Florida S Newest Appellate District Reverses Foreclosure Judgment Based On Statute Of Limitations Potentially Setting An Unwelcome Precedent


Last month the newly created Sixth DCA reversed a final judgment of foreclosure entered in favor of the lender, NCP Bayou 2, LLC (“NCP”), finding the foreclosure was barred by the five-year statute of limitations codified at § 95.11(2)(C), Florida Stats Ann. (West). Maki v. NCP Bayou 2, LLC, No. 6D23-643, 2023 WL 4037628 (Fla. 6th DCA June 16, 2023). In Maki, the borrowers (“the Makis”) took out two loans that were both secured by mortgages. The second loan was a home equity line of credit (“the HELOC”) and it was the primary subject of the appeal.[i] The Makis stopped making payments on the HELOC in June 2013. Multibank 2009-1 RES-ADC Venture, LLC (“Multibank”) owned the HELOC at the time and chose to accelerate the loan, so it sent a demand letter to the Makis in October 2014 demanding payment in full.

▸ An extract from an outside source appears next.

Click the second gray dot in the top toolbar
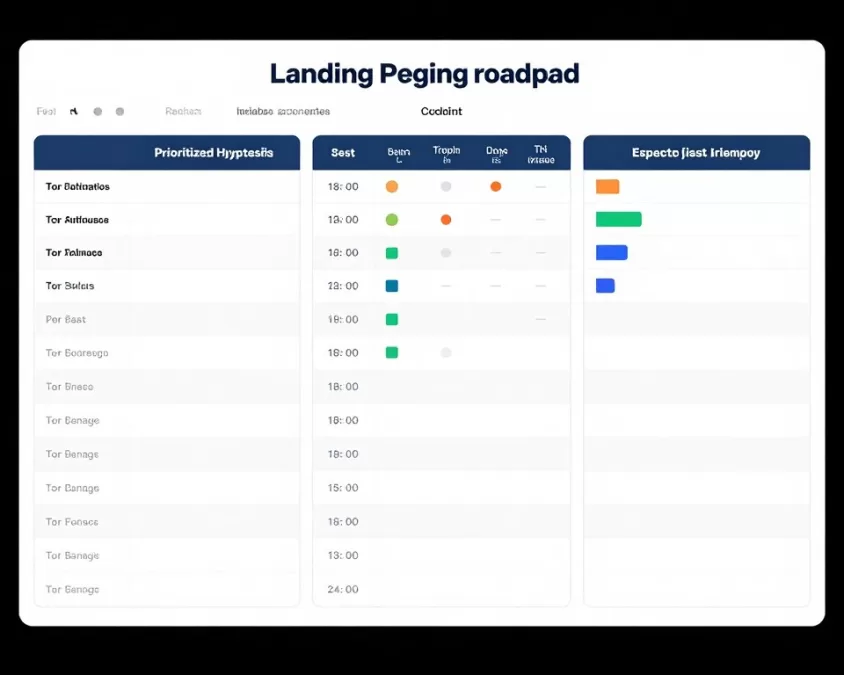This screenshot has width=844, height=675. click(x=118, y=111)
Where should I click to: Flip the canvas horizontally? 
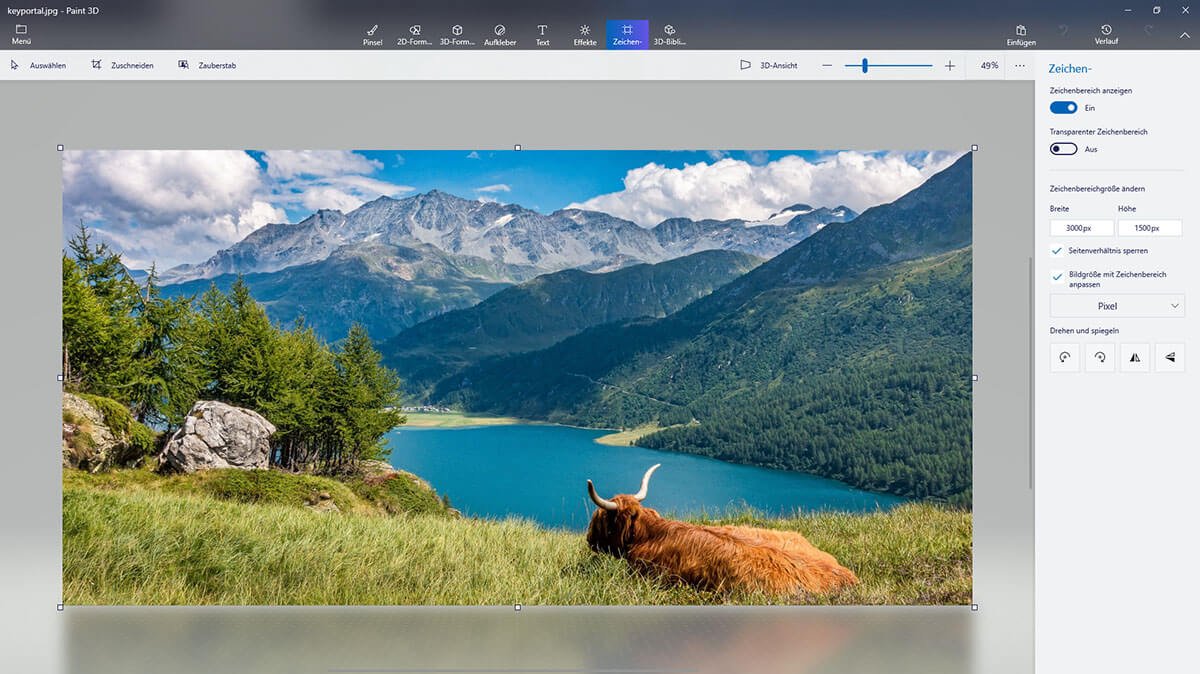click(1134, 357)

The Makis failed to comply so in December 2014 Multibank filed a complaint for monetary damages based on non-payment of the HELOC. Notably, Multibank did not include a count to foreclose the mortgage that secured the HELOC note. On January 3, 2017, the court entered a final judgment in favor of Multibank who later assigned the judgment to NCP. The Makis failed to satisfy NCP’s money judgment and also defaulted on their first mortgage loan so Wilmington, the holder of the first mortgage, filed a foreclosure action naming NCP as an inferior lien holder. In response, NCP filed a crossclaim against the Makis seeking to foreclose its mortgage which secured the 2017 money judgment.

The Makis responded to the crossclaim by asserting that NCP’s claim to foreclose was barred by the five-year statute of limitations since Multibank accelerated the HELOC in October 2014.[ii] The lower court disagreed and entered a judgment of foreclosure in favor of NCP. The Makis appealed that judgment to the Sixth DCA which found the statute of limitation ran as of October 2019, five years from date Multibank accelerated the loan by sending the demand letter to the Makis. The Court found the crossclaim for foreclosure was barred pursuant to § 95.11(2)(c).[iii] The Court based its holding on the fact Multibank chose to “exercise[] its option to accelerate all future payments due” thereby triggering the five-year limitations period for foreclosing the mortgage which secured the HELOC note. The Court elaborated that there was “simply no legal authority for the proposition” that the money judgment entered in January 2017 extended the statute of limitations period for foreclosing the mortgage.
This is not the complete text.